Believe, Love, Defend
- knee-deep
- Sep 23
- 4 min read
One day I sat in the rocker feeding Cooper while our big kid, Andi, sat next to me. Cooper was close to nine months. We stared at him together in silence. He smiled at us and cuddled up to me. We smiled back. Out of nowhere, my big kid said, "You know, it's too bad about the Down syndrome." My heart stopped. My face burned, instantly ashamed of the way I'd handled the last nine months in front of Cooper's big sister. How many times had I talked about Down syndrome in a negative way? How many times had I cried while holding my baby instead of enjoyed him? I hated this feeling, the feeling of wanting to sink into a hole and never see the light of day again, but something was different on this day.I didn't instantly cry. A new sensation came over me when I heard Andi's statement. I think it was anger mixed with defensiveness.
"What do you mean by that?" I asked, trying to keep my voice even. I knew it was an innocent remark. I was curious what she was thinking and didn't want her to think I was upset.
"You know,"she replied, “Down syndrome." She said it slowly, as if just the words meant something bad universally.
"Honey," I replied, my voice rising just a little. I tried gathering my thoughts. What do you say to your child when you, yourself, are still figuring out what Down syndrome means? I went with the first thing that came to my mind.
"Look at your brother. How many eyes does he have?"
"He has two eyes," Andi said.
"Yes, and how many eyes do you have?
"I have two eyes, too."
That's right. How many ears does he have?"
"Two."
"Ok, how many ears do you have?"
"I have two ears, too!"
"Look, how many noses does he have?"
"One, just like me!"
We continued looking over Cooper's features, and I showed Andi that he was just the same as her.
"Cooper is your brother," I told her, "and him having Down syndrome is not a bad thing. We will never talk about it like it's a bad thing. It will make him a little different, but that is not bad."
Each word came out stronger than the last. My soul was awakening. My heart filled with the possibilities for my little boy. The words kept coming.
"Cooper won't have things easy, and there will probably be people who want to make fun of him or won't believe in him.

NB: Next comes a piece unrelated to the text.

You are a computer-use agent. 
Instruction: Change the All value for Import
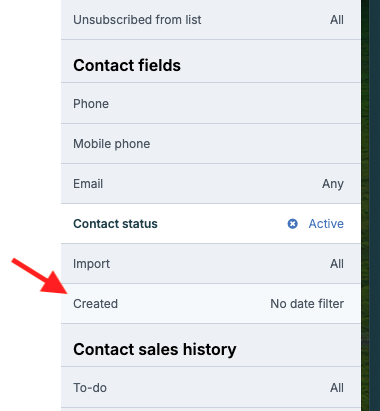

We are his family. We all need to believe in him when other people won't. We need to love him no matter what. And we need to defend him when people try to hurt him." My words came out fast and with a resolute tone. Andi looked at me with wide, serious eyes. She smiled at my confidence, and nodded as I spoke. We continued to stare down at Cooper. He smiled back at us.
Believe. Love. Defend.
I've thought about these words a lot since that day. I have encountered therapists and doctors who generalized my son based on his diagnosis, not believing in him to do things they haven't seen done by someone with Down syndrome. I've felt some of the hate that can come online from strangers who are not experienced or educated about Down syndrome. I've heard remarks and seen the stares as we go about our daily life. Sometimes defending him and others with an extra chromosome becomes necessary. I often feel the weight of a world that doesn't understand the worth of a child like mine. There's so much fear associated with Down syndrome that many get the diagnosis and don't even give their child a chance at life.
But I believe that my son will accomplish just as much as any person on Earth. I believe his worth is infinite because he's a child of God, just like the rest of us. I believe he was sent to me to teach me lessons in life that I wouldn't have learned without him. I believe his extra chromosome is a gift, not a burden.

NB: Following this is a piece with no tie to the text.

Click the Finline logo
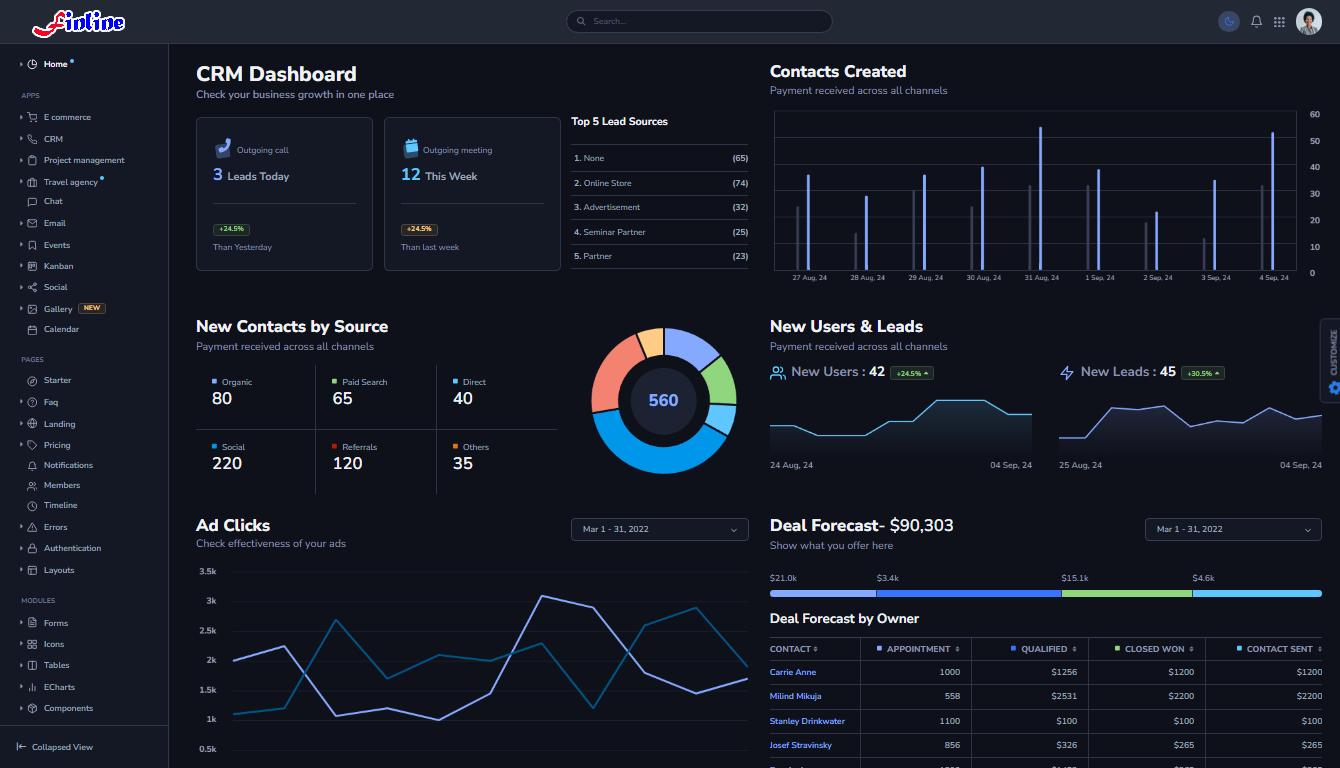pos(78,21)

I love my son and would not change a thing about him. I love his smile, his laugh, the way he says all done. I love the way he looks for someone to hug when he's upset. I love how he says, "no" to everything right now. I love his tiny hands and feet. I love the way he plays peek a boo with his baby brother and wrestles with his big sister. I love being his mother and the unique perspective he gives me on life.
I will defend my son at all times. I don't care if you're four or forty years old, I will help you understand that my son is not a person to be ridiculed. This includes asking someone to choose another word besides the "R" word. I will defend him when someone does not think he deserves a chance. I will make sure he is not looked down on or looked over just because of a diagnosis that neither he nor I had any control over him having.
Believe. Love. Defend.
If you're here, I assume you are a positive part of Cooper's tribe. I believe you're someone who believes in, loves, and would defend Cooper if needed. It's my hope that sharing any part of our life would encourage people to believe, love, and defend all people with Down syndrome because you will understand now that a person is a person, no matter how many chromosomes they have.
Thank you for being a part of our story!